-- Given entries follows --
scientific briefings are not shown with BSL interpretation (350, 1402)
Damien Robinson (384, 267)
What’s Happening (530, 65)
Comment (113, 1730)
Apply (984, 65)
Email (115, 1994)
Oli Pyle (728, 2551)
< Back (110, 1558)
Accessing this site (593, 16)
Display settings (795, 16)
-- Given entries concluded --
The task -
Every line from the one containing "Oli Pyle (728, 2551)" through the last line of the entries above must be output exactly. Leave the rest out.

Output for this exercise -
Oli Pyle (728, 2551)
< Back (110, 1558)
Accessing this site (593, 16)
Display settings (795, 16)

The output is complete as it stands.